March 01, 2022 - Office for Civil Rights (OCR) director Lisa J. Pino urged healthcare organizations to prioritize cybersecurity in 2022 in a recent blog post on HHS’s website. Healthcare data breaches are still occurring on an almost daily basis.

HHS appointed Pino, a former senior executive service official at the US Department of Homeland Security (DHS) and former executive deputy commissioner of the New York State Department of Health, as the OCR’s new director in September 2021.

With an extensive background in cyber breach mitigation efforts, experts predicted that the new leadership would bring new focus areas for OCR, including additional data breach management guidance and HIPAA enforcement actions.

The recent blog post emphasized that “prioritizing cybersecurity and patient privacy is of the utmost concern” to Pino.

“Cyberattacks grabbed headlines throughout 2021 as hacking and IT incidents affected government agencies, major companies, and even supply chains for essential goods, like gasoline,” the blog post stated. 

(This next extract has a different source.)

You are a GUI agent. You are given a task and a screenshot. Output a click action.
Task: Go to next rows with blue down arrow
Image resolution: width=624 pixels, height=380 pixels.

“For healthcare, this year was even more turbulent as cybercriminals took advantage of hospitals and healthcare systems responding to the Covid-19 pandemic.  More than one health care provider was forced to cancel surgeries, radiology exams, and other services, because their systems, software, and/or networks had been disabled.”

The post also referenced the Log4j vulnerabilities that tested the cybersecurity of organizations across all sectors at the end of 2021. No serious attacks relating to Log4j have been reported, but the vulnerabilities further emphasized the need to remain vigilant against cyberattacks.

“All too often, we see that risk analyses only cover the electronic health record.  I cannot underscore enough the importance of enterprise-wide risk analysis.  Risk management strategies need to be comprehensive in scope,” the blog post continued. 

“You should fully understand where all electronic protected health information (ePHI) exists across your organization – from software, to connected devices, legacy systems, and elsewhere across your network.”

Pino recommended that healthcare organizations maintain offline, encrypted data backups and conduct scans to address vulnerabilities and limit the attack surface and scope. Employee education and consistent patching are also crucial steps to ensuring cyber resilience.

“We owe it to our patients, and industry, to improve our cybersecurity posture in 2022 so that health information is private and secure,” the post concluded.

HIPAA-covered entities and their business associates must implement technical, physical, and administrative safeguards to implement technical, physical, and administrative safeguards to comply with HIPAA. But the recent increase in cyberattacks may mean that organizations will have to invest more time, money, and energy toward improving their cybersecurity posture.